■ Text block:

1220 GMT: Verbal Skirmishes. Retired Revolutionary Guard General Ali Asgari, a former minister in the Khatami Government, has declared that Hashemi Rafsanjani must remain by the side of the Supreme Leader and denounced Rafsanjani's verbal attacker, Ayatollah Mohammad Yazdi, as a radical who defends a backward Islam.

On the regime side, Iran's police chief Esmail Ahmadi-Moghaddam has announced that "some of the elite are against the regime and with the enemy". At the same time, he appears to have held out a hand to Mir Hossein Mousavi, saying he "was deceived" by these wrong-doers.

1210 GMT: The "Real" Karroubi Interview. Fars News, whose distorted report on Mehdi Karroubi's views inadvertently moved Karroubi's challenge to the Ahmadinejad Government centre-stage, makes another clumsy intervention today.

■ Supplied information:
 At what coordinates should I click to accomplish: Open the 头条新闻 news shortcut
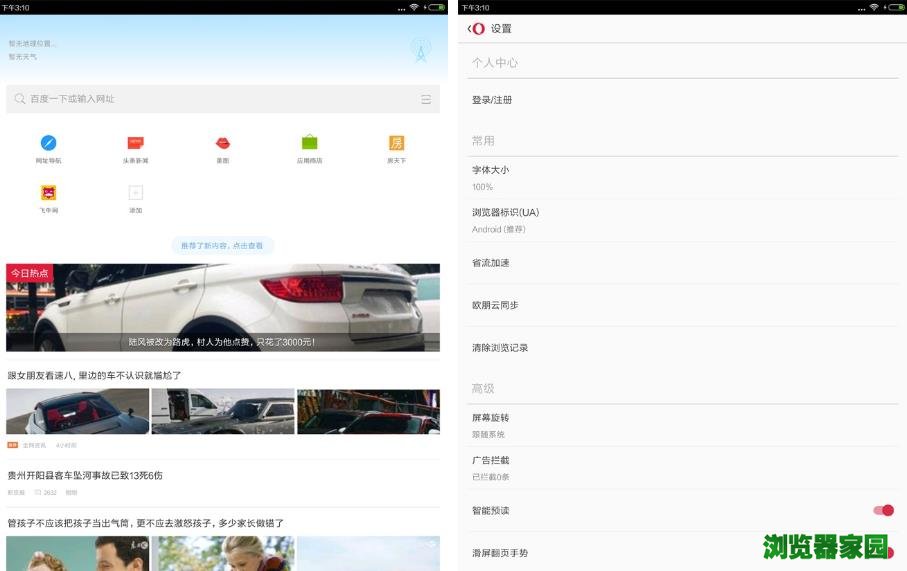(135, 143)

■ Exercise requirements:
(A) List every person named in the Iran news excerpt.
(B) Answer these from the Iran news excerpt:
(i) In which government was Ali Asgari a minister?
(ii) What position does Esmail Ahmadi-Moghaddam hold?
(iii) Which outlet's report on Mehdi Karroubi's views does the excerpt call distorted?
(C) Write the next part of the Iran news excerpt, picking up after its final sentence.

■ Answers to the tasks:
(A) Ali Asgari, Khatami, Hashemi Rafsanjani, Mohammad Yazdi, Esmail Ahmadi-Moghaddam, Mir Hossein Mousavi, Mehdi Karroubi, Ahmadinejad

(B)
(i) The Khatami Government
(ii) Iran's police chief
(iii) Fars News

(C)
Selecting extracts from Karroubi's interview with Britain's Financial Times and quoting them out of context, Fars declares that Karroubi has "100%" backed the Supreme Leader and denounced protesters.

Yeah, right.

1155 GMT: Your Tehran Friday Prayer Summary. Ayatollah Ahmad Jannati, the head of the Guardian Council, had the podium today. Given that Mehdi Karroubi knocked him about a bit yesterday, Jannati was probably not in the most conciliatory of moods as he said:
Weakness in the face of events such as the "irreverence" of demonstrations on Ashura will undermine the regime. Ayatollah [Sadegh] Larijani, be a man, get tough, bring in some protesters. (Hey, but it was pretty cool that you executed those two guys yesterday to please God.)

1140 GMT: A very slow day, both for sideshows and main events. During the lull, this comment from a reader to Andrew Sullivan's Daily Dish, reacting to the Zamani/Rahmanipour executions, is striking:
You see the strategy is an obvious one: start with the people who are the weakest links, some obscure monarchist group and not directly related to the reformist/Mousavi's camp or the greens, that way it would make it harder politically for [Mir Hossein] Mousavi or [Mehdi] Karoubi to defend them. Then they will advance. This is, in their mind, also the best way to send a message about Feb 11th that if you are arrested on that day, you could be executed. The combination of desperation and cruelty.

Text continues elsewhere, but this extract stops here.